More of the Heddon wall. You can see the poor condition of the remains, but even so it is exciting to see so much still standing

Fom Heddon-on-the-wall, the path runs west along the line of the wall, although there a few visible remains because the major east-west road here, the B6318 “military road,” was built on the foundations of the wall itself. The path runs partway along the roadside itself, and then verges off to run through fields and pastures next to the road.

The trail as a mown/trodden path across the pasture

The road did not have heavy traffic, at least not while we were walking, and we were able to enjoy a quiet countryside walk as we passed by cows and sheep in their pastures.

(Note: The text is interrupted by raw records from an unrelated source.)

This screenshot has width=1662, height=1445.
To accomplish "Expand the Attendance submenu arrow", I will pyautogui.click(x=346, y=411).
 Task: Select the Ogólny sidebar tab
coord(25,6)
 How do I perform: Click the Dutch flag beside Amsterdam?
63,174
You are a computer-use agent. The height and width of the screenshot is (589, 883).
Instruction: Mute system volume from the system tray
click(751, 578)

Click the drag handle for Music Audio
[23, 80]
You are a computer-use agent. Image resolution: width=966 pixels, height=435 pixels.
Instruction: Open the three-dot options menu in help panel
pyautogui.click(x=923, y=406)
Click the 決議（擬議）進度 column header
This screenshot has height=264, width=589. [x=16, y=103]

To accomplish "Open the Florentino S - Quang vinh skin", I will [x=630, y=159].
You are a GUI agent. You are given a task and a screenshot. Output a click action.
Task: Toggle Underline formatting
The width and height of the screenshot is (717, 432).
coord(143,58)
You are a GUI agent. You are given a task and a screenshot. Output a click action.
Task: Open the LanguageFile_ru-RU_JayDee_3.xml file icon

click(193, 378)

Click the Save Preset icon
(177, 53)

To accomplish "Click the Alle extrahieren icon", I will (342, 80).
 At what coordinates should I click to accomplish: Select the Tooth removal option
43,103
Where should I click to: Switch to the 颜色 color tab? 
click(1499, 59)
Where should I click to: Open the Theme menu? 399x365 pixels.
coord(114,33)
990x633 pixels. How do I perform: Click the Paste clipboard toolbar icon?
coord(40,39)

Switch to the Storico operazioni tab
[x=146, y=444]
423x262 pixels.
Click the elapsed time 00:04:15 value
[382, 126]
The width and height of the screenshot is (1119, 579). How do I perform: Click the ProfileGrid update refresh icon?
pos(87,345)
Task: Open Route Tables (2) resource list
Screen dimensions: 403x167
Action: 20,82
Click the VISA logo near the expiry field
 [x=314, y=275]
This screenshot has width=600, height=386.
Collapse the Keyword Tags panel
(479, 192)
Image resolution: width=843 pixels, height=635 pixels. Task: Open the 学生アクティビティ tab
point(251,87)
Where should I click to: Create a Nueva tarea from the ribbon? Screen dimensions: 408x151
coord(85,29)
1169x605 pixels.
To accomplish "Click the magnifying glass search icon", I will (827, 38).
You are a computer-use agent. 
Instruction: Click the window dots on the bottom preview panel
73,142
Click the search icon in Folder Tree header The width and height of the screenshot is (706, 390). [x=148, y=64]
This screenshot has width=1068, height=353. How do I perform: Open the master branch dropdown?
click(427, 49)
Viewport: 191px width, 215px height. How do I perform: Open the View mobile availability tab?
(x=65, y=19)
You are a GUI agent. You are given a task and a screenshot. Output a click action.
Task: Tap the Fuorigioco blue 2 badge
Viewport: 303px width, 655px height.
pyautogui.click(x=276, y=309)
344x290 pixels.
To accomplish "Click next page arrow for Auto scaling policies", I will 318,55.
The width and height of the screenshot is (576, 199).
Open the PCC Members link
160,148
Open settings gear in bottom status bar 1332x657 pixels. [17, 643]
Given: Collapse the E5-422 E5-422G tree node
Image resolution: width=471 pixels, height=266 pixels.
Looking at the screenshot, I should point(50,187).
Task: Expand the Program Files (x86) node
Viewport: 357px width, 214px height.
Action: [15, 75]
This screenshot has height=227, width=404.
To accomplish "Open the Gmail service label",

In many places we passed sheep who seemed to have young lambs or yearlings tagging along with them

The weather was cool but mostly dry. The skies were partly cloudy and we got a little sprinkle here and there, but no real rain.

Our day’s walk ended at East Wallhouses, a tiny village– barely more than a few houses clustered along the road, but boasting a pub. Our lodging for the night was actually located back in Heddon-on-the-Wall, so we had to call once we arrived to get a lift back to the town.

Looking down into the Tyne valley from Heddon-on-the-Wall

The place where we stayed was quite a tiny affair, in fact it was a private house where the extra bedrooms had been furnished for guests. Our host was a chatty older lady who was nice enough, but sadly her housekeeping left something to be desired. The room was cramped and damp and set both of our allergies going. At least we were the only guests there that night, so we weren’t bothering anyone else.

Happily, the place we went for dinner was much better. It served locally farmed food and locally brewed ales, all of which was delicious. I would certainly go back to Heddon-on-the-Wall for the food and the archaeological interest, but I’d rather stay someplace else.